As a recently retired person who loves hiking with my dog, I decided to take action on a day dream. The day dream I used to enjoy involved a realization that with perfect weather on the perfect day, I would drop what I was doing, pack up and go. Finally I said to myself, “why not.”
A couple of years ago, a friend shared with me his notes about a secluded lake with a trailhead about an hour and a half from my home. I couldn’t locate the place on any map in my possession but with the notes I had, I was pretty sure I could find the trailhead. Preparing and leaving was a simple matter, I keep nearly all my backpacking gear handy and packed. I added a couple packets of freeze dried meal fixings from a large stash I keep around, measured out some kibble for the dog, added some herbal tea bags, packets of freeze dried coffee, filled a water bottle for the hike in (I usually filter the water I’d consume from a local source), and tossed everything in the back of the car. I asked my furry little buddy to hop in and off we went.
Once we were off the main highway, we only saw one other vehicle, headed the opposite direction. Less than 2 hours after leaving Portland, we arrive at the trailhead.
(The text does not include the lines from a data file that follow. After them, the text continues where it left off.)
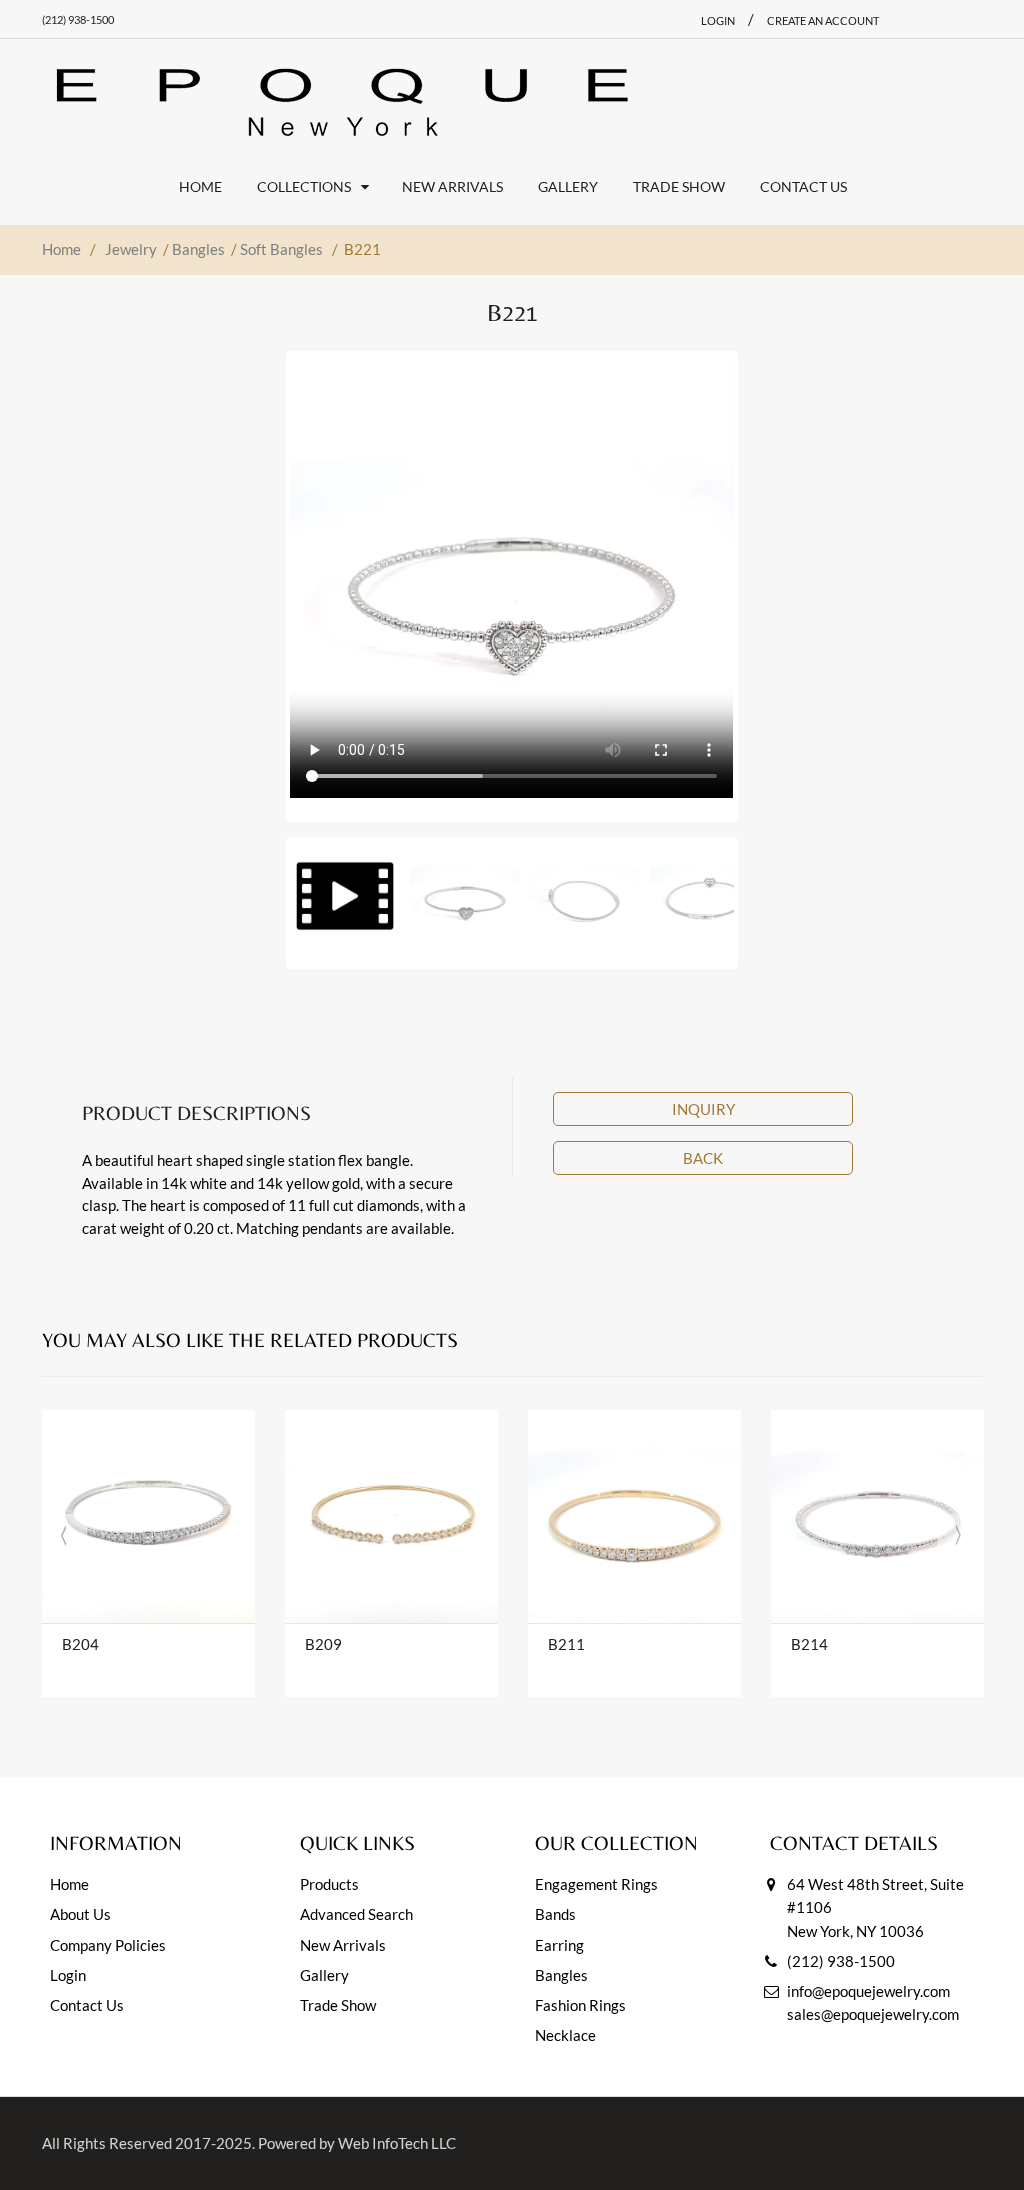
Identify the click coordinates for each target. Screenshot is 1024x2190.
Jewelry (131, 249)
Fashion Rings (580, 2005)
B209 (323, 1644)
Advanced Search (356, 1914)
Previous (252, 579)
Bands (555, 1914)
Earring (559, 1945)
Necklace (565, 2035)
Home (61, 249)
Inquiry (703, 1109)
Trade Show (338, 2005)
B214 (809, 1644)
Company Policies (108, 1945)
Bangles (198, 249)
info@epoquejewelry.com (868, 1991)
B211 (566, 1644)
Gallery (324, 1975)
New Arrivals (343, 1945)
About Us (80, 1914)
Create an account (823, 20)
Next (771, 579)
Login (68, 1975)
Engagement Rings (596, 1884)
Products (329, 1884)
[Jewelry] (342, 102)
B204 (80, 1644)
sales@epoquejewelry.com (873, 2014)
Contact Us (87, 2005)
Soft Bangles (281, 249)
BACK (703, 1158)
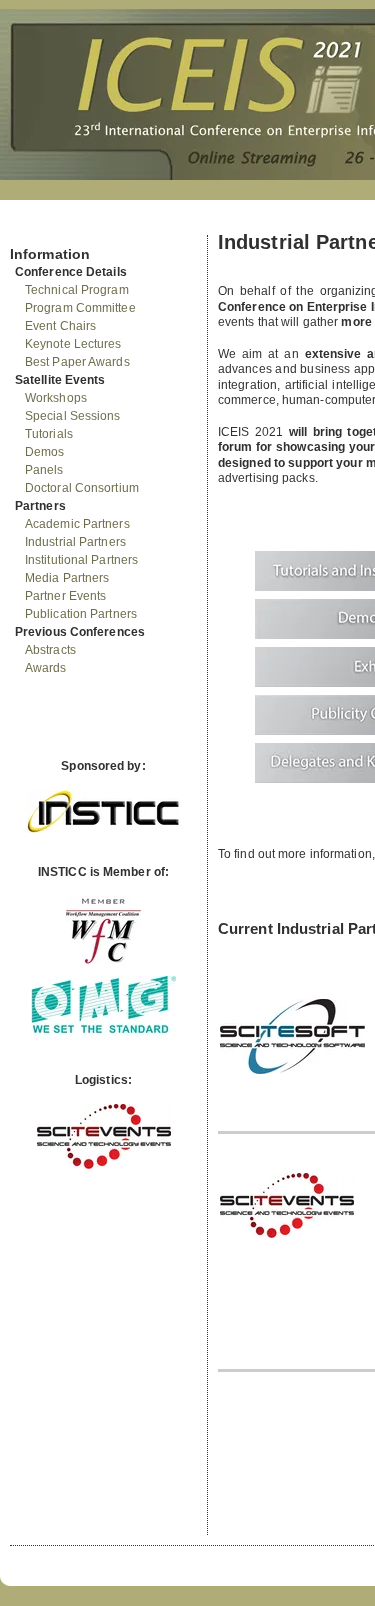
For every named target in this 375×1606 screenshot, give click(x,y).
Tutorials (49, 434)
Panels (44, 470)
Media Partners (67, 578)
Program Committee (80, 308)
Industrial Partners (75, 542)
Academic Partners (77, 524)
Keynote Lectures (73, 344)
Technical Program (77, 290)
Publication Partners (81, 614)
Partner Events (65, 596)
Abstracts (50, 650)
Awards (46, 668)
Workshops (56, 398)
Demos (45, 452)
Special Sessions (73, 416)
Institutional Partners (81, 560)
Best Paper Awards (77, 362)
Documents (31, 227)
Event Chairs (60, 326)
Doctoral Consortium (82, 488)
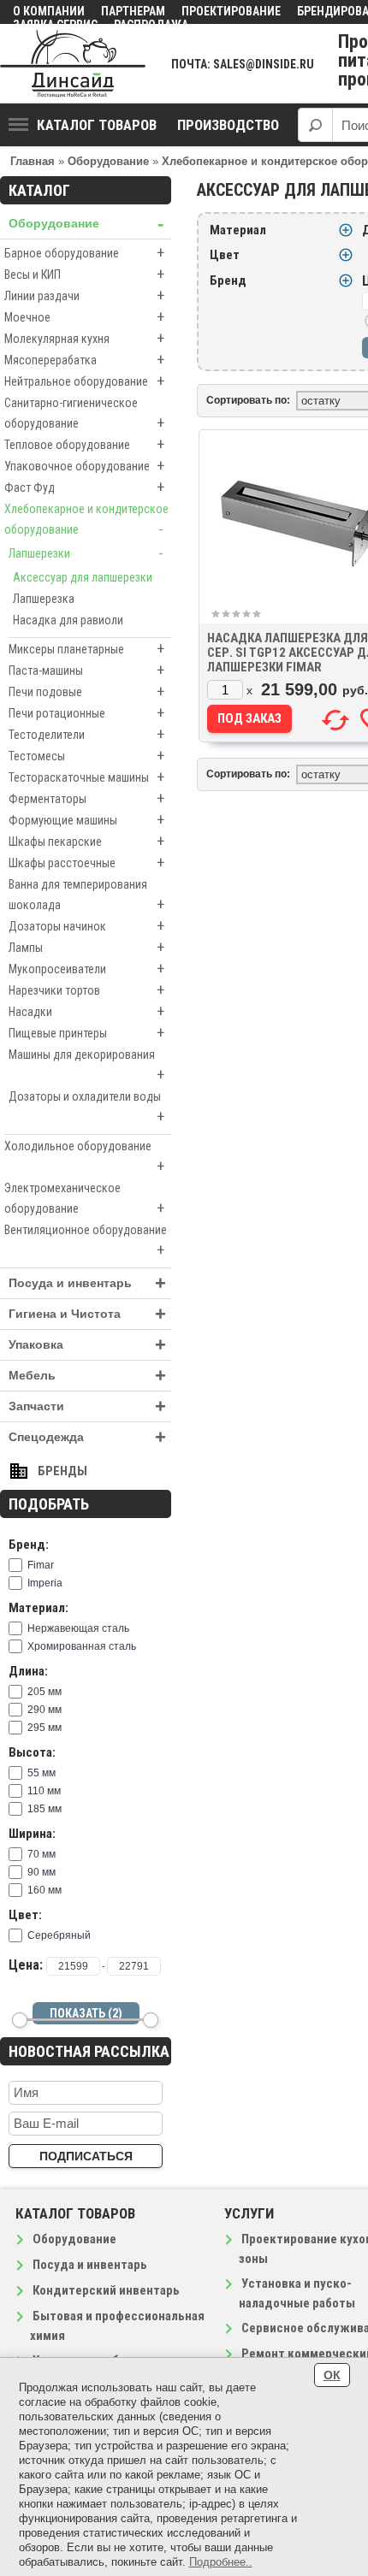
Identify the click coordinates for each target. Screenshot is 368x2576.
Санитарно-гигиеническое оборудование (84, 414)
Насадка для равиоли (68, 620)
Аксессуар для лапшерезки (82, 577)
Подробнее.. (220, 2561)
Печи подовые (86, 691)
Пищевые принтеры (86, 1033)
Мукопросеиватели (86, 969)
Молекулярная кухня (84, 338)
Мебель (87, 1375)
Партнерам (133, 11)
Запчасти (87, 1406)
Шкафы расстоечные (86, 862)
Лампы (86, 947)
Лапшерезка (43, 599)
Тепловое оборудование (84, 444)
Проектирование (231, 11)
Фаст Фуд (84, 487)
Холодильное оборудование (84, 1157)
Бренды (62, 1471)
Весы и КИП (84, 274)
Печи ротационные (86, 713)
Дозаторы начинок (86, 926)
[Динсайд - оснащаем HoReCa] (72, 63)
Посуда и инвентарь (87, 1283)
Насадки (86, 1011)
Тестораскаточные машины (86, 777)
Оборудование (86, 223)
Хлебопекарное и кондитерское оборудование (86, 520)
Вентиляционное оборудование (85, 1241)
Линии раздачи (84, 295)
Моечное (84, 317)
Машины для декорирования (86, 1066)
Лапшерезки (86, 553)
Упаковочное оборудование (84, 466)
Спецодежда (87, 1437)
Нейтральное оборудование (84, 381)
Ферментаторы (86, 798)
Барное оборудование (84, 253)
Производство (228, 124)
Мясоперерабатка (84, 360)
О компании (49, 11)
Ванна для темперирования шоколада (86, 895)
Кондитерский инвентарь (106, 2290)
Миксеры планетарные (86, 649)
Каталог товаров (97, 124)
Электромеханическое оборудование (84, 1199)
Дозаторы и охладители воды (86, 1108)
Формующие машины (86, 820)
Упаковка (87, 1345)
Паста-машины (86, 670)
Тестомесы (86, 756)
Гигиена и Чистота (87, 1314)
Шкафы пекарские (86, 841)
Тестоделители (86, 734)
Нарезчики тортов (86, 990)
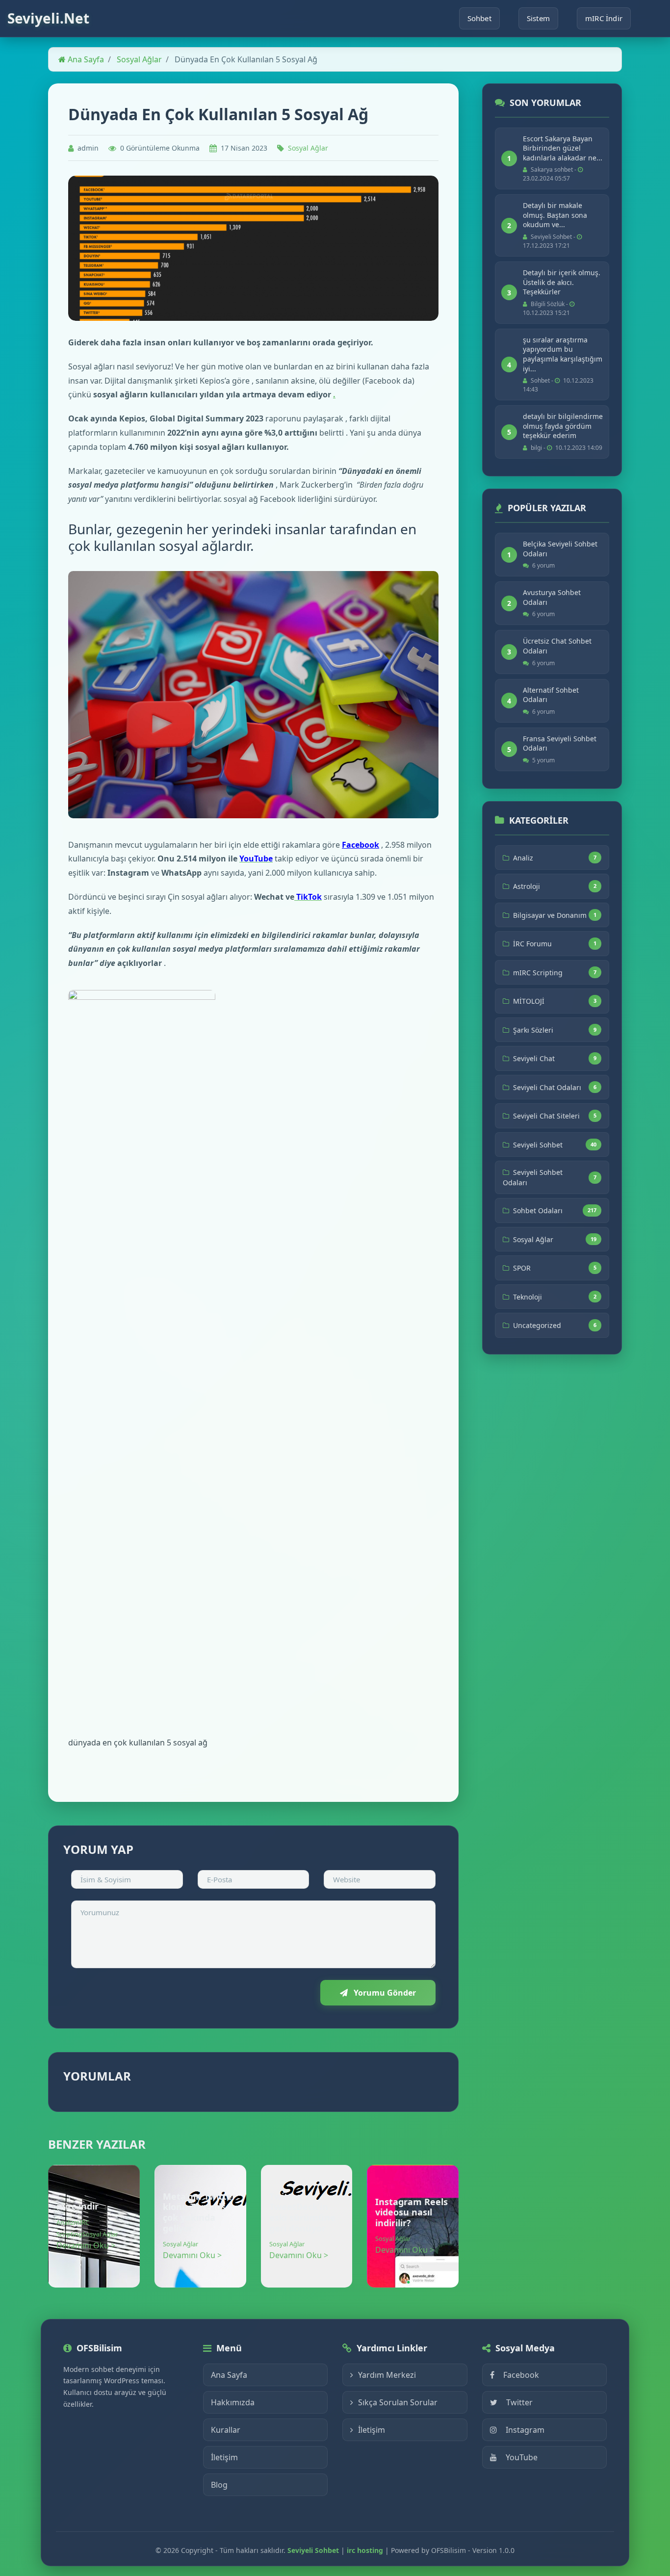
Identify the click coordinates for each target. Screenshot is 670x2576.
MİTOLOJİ (528, 1001)
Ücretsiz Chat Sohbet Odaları (557, 645)
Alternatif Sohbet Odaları (551, 694)
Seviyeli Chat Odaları (547, 1087)
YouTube (522, 2457)
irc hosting (365, 2550)
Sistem (538, 18)
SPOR (522, 1268)
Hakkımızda (233, 2402)
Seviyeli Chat (534, 1058)
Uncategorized (537, 1325)
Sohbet (479, 18)
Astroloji (526, 886)
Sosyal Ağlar (139, 59)
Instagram (525, 2429)
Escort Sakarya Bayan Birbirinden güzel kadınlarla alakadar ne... (562, 148)
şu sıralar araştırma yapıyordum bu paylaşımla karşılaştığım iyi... (562, 354)
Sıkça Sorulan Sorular (398, 2402)
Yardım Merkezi (387, 2374)
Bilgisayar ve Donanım (550, 915)
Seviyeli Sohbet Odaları (533, 1177)
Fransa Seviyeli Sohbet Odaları (559, 743)
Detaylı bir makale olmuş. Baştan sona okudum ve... (555, 215)
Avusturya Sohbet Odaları (552, 597)
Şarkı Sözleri (533, 1030)
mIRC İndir (603, 18)
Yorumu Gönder (384, 1992)
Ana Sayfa (85, 59)
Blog (219, 2484)
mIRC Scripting (538, 972)
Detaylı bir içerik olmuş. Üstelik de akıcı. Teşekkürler (561, 282)
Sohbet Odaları (538, 1210)
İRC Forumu (532, 943)
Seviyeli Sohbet (538, 1144)
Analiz (65, 2222)
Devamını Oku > (85, 2245)
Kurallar (225, 2429)
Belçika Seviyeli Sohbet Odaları (560, 548)
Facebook (360, 844)
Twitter (519, 2402)
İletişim (224, 2457)
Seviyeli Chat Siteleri (546, 1115)
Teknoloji (527, 1296)
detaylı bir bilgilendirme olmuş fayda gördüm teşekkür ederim (563, 426)
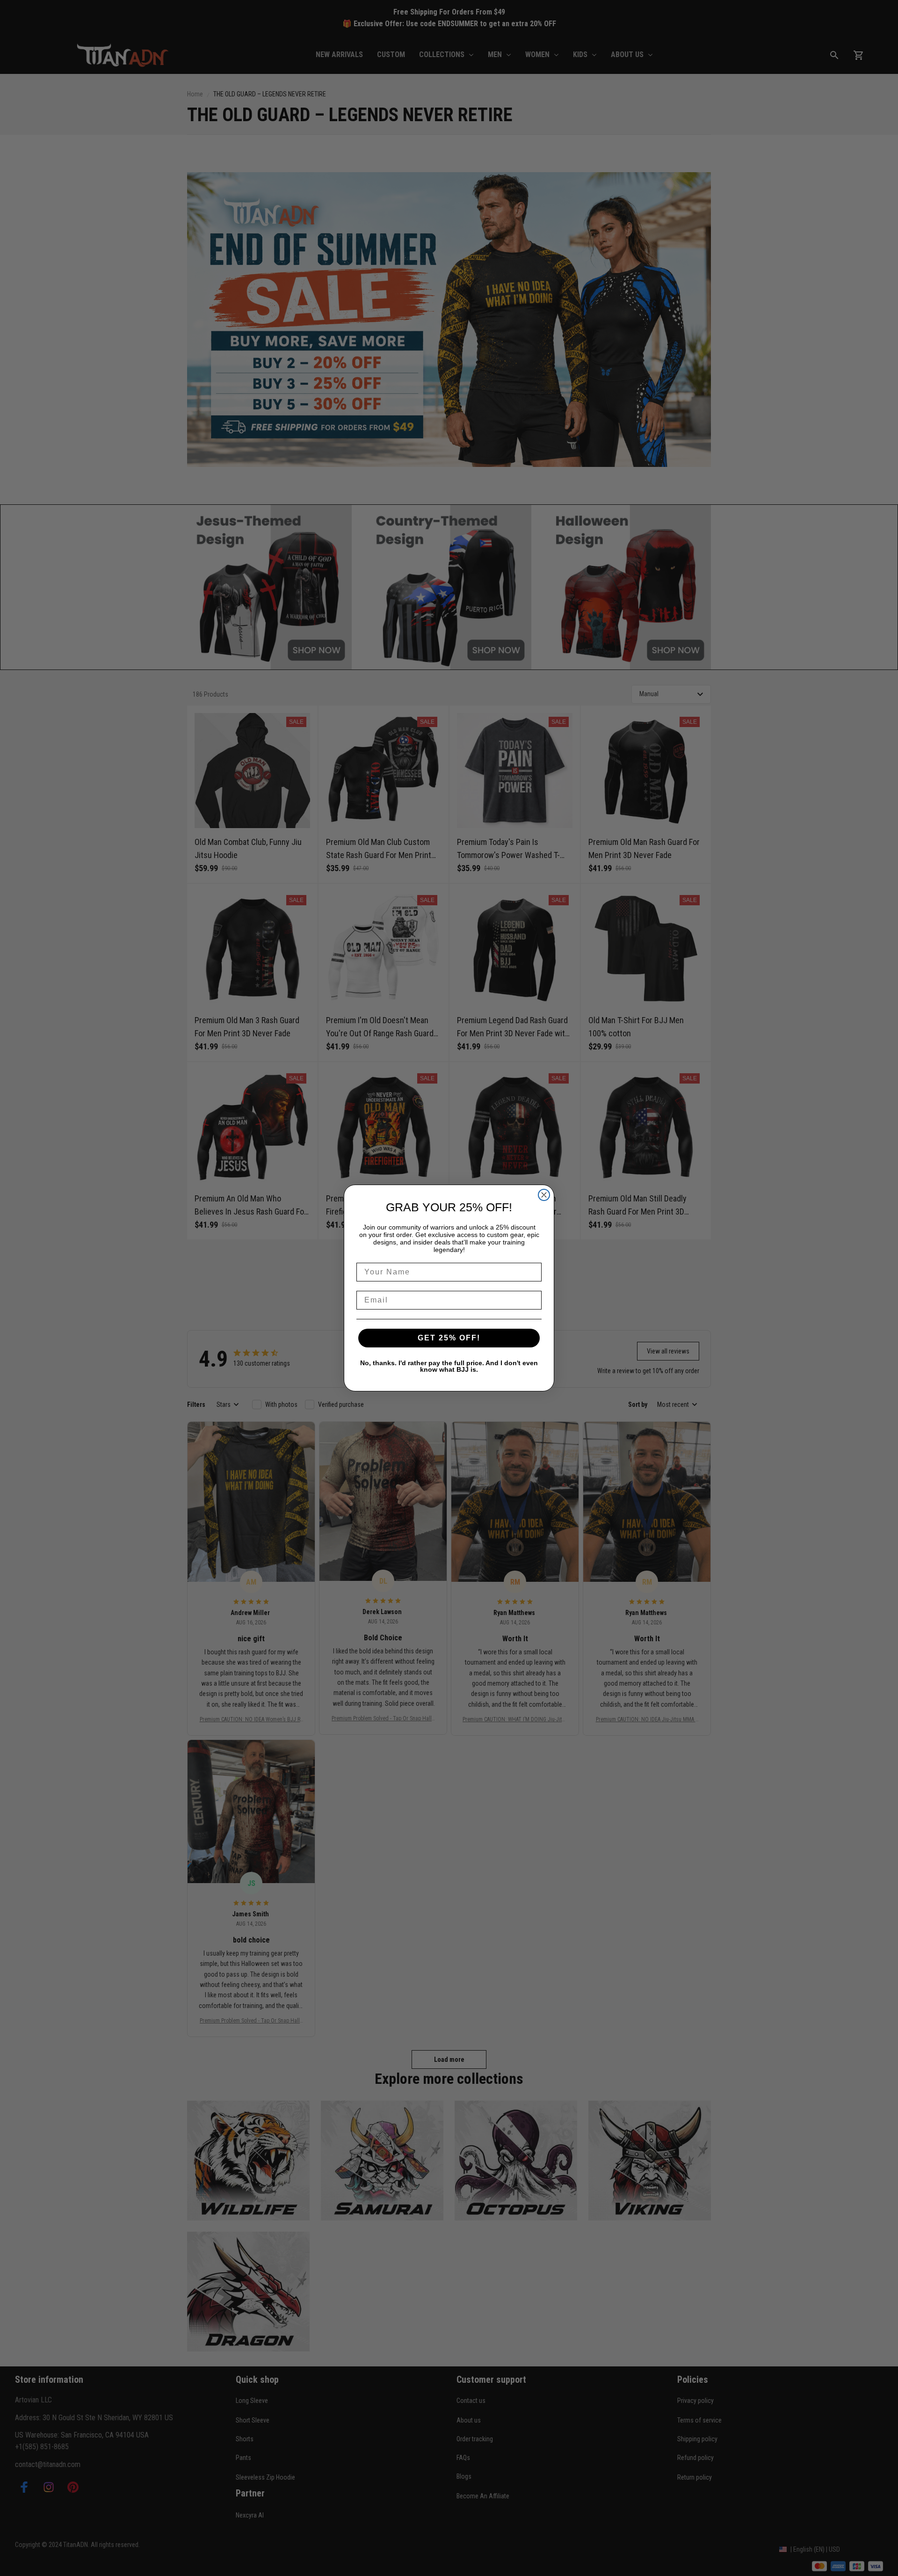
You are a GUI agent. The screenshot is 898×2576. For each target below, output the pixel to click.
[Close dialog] (544, 1195)
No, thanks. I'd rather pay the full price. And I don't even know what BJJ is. (449, 1366)
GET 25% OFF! (449, 1338)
It was a Wednesday afternoon in late summer and no other vehicles were parked at the trailhead. Not a soul or sound in sight or within earshot either. Only a few smudged footprints were visible in the pine dust when we started the short trek in.
The trail itself isn’t very long or difficult. In my experience, these types of hikes usually lead to places filled with remnants of young people’s outdoor parties and all that goes with them – trail trash, beer cans, fire pits with partially burnt refuse etc. But…this was different, totally and unexpectedly peaceful, clean, and pleasant. I suspect only a few people have even heard of this place and those who know of it, respect it and “leave no trace” of their visits. With my dog Matisse leading the way, we contoured around to a shallow ravine where we could hear the sound of Green Lake Creek cascading down the draw to the White River 5 miles below. I carefully stepped across some large stones in the creek, keeping my feet dry while Matisse slogged across slurping while rehydrating himself. Most of the trail wound along the contour with a couple of detours around recently fallen timber from the previous winter (lots of fallen trees everywhere – this past winter provided the north cascades with a particularly heavy snow).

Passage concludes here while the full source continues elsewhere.